Thursday, March 30, 2017

Just Look How Easily The 'Understanding' Of This Isue Is Blown Apart!

AUSSIE DINOS THE BIGGEST at least their tracks are, according to reports in ABC News 21 & 27 March 2017, BBC News 27 March 2017, and Journal of Vertebrate Paleontology, doi:10.1080/02724634.2016.1269539 published online 24 March 2017. A team of scientists from University of Queensland and James Cook University have mapped out multiple dinosaur trackways on the coast of Western Australia, where they found thousands of tracks at 48 sites on the Dampier Peninsula over 25 km stretch of coastline. On the basis of previous reports of dinosaur tracks in this region the researchers suggest track sites could be spread over more than 200 km (125 miles). The tracks are dated as Lower Cretaceous, 127 to 140 million years ago.
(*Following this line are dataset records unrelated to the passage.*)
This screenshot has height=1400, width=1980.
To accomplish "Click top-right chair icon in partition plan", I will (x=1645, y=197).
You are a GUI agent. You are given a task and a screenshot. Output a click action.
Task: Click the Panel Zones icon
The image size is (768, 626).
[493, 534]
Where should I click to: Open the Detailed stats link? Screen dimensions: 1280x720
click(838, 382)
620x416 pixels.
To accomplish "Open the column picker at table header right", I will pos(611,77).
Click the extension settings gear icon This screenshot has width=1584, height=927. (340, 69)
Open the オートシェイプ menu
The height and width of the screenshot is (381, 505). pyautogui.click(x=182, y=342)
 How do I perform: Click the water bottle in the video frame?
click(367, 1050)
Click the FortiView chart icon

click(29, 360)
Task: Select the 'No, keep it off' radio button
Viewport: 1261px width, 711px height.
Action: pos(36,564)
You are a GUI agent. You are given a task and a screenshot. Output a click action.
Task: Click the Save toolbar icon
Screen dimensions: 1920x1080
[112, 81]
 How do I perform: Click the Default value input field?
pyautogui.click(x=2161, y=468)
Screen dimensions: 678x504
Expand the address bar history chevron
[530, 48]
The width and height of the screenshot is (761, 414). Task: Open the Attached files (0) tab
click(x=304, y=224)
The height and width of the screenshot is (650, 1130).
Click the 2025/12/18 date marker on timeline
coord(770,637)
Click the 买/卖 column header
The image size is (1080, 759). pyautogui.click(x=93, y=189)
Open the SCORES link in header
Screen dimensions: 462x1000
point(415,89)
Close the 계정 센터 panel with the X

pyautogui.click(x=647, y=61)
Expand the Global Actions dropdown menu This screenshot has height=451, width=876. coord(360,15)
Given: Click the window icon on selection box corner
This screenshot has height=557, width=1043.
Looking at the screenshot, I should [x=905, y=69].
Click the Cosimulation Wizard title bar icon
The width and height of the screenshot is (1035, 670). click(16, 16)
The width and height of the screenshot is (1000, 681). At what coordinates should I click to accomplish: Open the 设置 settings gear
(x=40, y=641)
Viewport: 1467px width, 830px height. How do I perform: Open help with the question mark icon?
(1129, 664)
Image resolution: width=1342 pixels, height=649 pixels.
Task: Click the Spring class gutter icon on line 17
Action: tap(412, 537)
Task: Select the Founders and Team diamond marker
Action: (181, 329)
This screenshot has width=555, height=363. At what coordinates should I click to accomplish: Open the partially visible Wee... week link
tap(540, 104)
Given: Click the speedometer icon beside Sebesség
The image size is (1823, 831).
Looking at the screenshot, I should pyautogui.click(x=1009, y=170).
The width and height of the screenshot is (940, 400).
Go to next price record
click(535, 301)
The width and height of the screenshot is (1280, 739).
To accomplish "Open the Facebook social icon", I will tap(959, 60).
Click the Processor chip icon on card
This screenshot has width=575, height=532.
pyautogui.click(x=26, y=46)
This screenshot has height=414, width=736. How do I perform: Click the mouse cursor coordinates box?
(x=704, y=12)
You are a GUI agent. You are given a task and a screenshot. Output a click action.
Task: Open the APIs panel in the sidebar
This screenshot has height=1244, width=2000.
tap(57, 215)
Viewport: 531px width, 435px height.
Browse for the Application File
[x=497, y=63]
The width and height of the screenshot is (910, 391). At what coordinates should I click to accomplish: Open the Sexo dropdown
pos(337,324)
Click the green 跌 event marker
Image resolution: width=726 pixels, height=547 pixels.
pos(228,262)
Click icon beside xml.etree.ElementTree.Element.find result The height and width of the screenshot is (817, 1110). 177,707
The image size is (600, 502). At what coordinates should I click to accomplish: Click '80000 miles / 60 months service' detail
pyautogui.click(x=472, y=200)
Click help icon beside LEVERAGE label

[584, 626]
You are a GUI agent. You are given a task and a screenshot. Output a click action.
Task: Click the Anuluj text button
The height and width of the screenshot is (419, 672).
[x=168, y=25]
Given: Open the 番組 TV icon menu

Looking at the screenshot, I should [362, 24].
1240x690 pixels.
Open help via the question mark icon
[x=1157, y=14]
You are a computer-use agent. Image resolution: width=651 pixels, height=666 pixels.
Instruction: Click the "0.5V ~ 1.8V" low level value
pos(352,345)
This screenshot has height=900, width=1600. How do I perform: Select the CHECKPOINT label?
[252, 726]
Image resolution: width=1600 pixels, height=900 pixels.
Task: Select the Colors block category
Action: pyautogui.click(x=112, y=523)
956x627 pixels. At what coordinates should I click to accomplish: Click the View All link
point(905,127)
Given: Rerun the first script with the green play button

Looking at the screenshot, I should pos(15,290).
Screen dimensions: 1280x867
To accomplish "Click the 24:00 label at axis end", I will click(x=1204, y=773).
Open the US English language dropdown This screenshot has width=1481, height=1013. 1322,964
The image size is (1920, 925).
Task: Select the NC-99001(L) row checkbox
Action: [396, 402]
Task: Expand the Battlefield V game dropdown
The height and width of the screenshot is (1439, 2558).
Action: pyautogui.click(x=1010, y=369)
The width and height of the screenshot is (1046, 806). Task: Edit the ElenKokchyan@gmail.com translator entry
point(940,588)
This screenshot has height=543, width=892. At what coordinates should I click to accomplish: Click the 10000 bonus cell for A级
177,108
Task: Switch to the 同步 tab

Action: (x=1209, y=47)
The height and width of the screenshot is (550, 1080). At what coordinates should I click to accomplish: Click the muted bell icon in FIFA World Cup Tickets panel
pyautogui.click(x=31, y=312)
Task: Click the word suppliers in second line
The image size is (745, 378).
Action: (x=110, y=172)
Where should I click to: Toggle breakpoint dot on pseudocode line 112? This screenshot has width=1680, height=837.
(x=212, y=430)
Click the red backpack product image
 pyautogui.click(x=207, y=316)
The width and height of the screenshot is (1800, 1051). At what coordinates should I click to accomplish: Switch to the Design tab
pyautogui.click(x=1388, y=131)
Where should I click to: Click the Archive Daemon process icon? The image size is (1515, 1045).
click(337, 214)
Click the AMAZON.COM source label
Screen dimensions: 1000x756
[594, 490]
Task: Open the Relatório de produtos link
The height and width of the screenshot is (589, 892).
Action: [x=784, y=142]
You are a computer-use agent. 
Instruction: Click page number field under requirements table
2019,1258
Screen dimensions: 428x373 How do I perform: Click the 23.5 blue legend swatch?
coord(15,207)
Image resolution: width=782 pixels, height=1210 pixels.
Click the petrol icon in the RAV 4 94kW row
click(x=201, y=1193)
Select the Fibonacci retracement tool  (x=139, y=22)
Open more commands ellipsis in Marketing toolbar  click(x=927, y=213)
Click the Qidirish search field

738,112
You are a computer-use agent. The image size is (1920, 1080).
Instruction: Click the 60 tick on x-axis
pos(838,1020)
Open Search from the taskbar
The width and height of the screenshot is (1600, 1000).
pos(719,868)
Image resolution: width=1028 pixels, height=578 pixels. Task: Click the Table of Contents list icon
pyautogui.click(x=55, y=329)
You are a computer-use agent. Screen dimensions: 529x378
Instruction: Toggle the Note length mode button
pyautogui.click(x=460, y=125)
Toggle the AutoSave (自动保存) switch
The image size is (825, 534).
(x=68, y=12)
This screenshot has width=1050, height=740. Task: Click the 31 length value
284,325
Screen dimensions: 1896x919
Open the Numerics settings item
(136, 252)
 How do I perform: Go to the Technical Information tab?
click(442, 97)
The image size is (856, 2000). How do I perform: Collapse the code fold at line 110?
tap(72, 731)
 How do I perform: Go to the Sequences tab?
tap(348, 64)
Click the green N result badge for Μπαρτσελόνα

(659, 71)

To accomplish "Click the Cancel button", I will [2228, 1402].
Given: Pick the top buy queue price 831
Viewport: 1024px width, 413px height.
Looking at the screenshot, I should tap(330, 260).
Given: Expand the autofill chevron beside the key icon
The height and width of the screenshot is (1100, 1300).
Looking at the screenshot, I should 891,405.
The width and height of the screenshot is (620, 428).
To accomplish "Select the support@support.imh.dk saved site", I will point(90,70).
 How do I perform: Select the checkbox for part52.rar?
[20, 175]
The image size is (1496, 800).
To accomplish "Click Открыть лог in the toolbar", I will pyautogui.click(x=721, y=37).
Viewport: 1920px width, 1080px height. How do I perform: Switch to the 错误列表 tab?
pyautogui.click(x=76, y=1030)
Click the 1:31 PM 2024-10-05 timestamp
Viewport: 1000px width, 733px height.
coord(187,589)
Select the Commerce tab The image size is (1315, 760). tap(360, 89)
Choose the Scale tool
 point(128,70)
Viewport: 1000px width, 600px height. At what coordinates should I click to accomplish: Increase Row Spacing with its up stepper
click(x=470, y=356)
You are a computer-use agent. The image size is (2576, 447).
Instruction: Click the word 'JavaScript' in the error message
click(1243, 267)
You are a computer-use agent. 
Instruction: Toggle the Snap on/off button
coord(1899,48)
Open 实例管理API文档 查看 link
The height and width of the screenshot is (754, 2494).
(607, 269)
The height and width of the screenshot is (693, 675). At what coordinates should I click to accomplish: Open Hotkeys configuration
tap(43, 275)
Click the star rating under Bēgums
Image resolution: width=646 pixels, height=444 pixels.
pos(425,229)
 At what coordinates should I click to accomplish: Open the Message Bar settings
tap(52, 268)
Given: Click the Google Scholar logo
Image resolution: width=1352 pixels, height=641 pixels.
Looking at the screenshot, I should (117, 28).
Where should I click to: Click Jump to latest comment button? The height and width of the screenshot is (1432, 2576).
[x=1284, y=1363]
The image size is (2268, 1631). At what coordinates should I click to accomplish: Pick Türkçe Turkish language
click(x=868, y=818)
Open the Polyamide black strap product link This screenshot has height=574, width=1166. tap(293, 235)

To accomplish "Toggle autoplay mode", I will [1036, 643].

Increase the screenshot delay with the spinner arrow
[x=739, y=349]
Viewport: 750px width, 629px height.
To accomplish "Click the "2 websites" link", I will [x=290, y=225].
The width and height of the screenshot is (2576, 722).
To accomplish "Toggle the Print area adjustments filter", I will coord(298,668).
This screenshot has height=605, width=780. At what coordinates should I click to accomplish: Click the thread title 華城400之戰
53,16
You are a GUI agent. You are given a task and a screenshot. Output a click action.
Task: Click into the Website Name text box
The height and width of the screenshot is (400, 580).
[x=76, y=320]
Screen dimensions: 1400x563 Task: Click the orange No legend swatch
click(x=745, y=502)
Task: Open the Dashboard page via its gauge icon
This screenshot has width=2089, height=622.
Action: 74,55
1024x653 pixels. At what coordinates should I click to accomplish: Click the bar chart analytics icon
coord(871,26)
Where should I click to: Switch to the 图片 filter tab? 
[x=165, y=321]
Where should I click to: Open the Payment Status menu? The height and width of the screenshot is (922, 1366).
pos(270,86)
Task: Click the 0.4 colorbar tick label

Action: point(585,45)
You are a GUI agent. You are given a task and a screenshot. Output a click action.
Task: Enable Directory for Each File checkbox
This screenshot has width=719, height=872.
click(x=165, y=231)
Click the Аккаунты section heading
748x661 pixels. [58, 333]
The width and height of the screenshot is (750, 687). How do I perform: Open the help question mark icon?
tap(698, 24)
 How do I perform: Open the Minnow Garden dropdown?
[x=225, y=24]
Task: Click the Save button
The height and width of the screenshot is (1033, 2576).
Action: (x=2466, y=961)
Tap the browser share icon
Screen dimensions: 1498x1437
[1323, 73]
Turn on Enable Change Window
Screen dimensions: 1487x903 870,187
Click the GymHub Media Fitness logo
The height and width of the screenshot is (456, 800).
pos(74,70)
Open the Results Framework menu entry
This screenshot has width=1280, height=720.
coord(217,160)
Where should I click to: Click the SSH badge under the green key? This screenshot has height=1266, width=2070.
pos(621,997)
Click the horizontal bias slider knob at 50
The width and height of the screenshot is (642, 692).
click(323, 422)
Steve Salisbury of University of Queensland, who led the study, told the BBC “This is the most diverse dinosaur track fauna we’ve ever recorded”. He went on to explain: “Twenty-one different types. There are about six different types of tracks for meat-eating dinosaurs; about the same number for sauropod dinosaurs; about four different types of ornithopod dinosaur tracks - so, two-legged plant-eaters - and really exciting, I think, are six types of armored dinosaur tracks, including stegosaurs, which we’ve never seen before in Australia”. Some of the sauropod prints are the biggest ever found in the world. One measured 1.7 metres (5ft 7in) long. The researchers estimate the dinosaur that made it was 5.3 to 5.5 metres at the hip. Salisbury commented: “At first it would seem a footprint that size and an animal that big, is it scientifically possible? These animals did exist. They were out there and we’re seeing evidence of them having existed in the Kimberley 130 million years ago based on these tracks”. According to the ABC “The area was a large river delta 130 million years ago, with dinosaurs crossing wet sandy areas between surrounding forested areas”. Salisbury explained: “There are huge areas around that coastline where all you can see are dinosaur tracks. They’ve just been churned up by dinosaurs, the same as what you see around a dam when a lot of cattle and sheep and kangaroos have come in and made a mess of the mud”. According to the ABC “The heavy steps of more than twenty different types of dinosaur compressed the muddy sand when dinosaurs wandered what was then a river plain in Gondwanaland, and were preserved in what would later harden into rock”.
Links: ABC, BBC

ED. COM. To get fossil footprints preserved well enough for scientists to identify what kind of dinosaur made them takes more than just churned up mud waiting to harden into rock. Walking along a beach or through soggy mud will show you that in order to be preserved footprints need to be rapidly and deeply buried. If the scientists are correct in their estimate that the trackways extend over a region 200 km long, that is a lot of mud for dinosaurs to walk across, followed by a lot more mud to bury the tracks. This amount of rapidly deposited mud requires more than just normal tidal and estuarine flows. Mud layers that size with buried preserved prints require a massive, sudden flood. Perhaps we should try thinking Noah’s flood, not river delta? (Ref. fossilisation, trace fossils) Creation Research.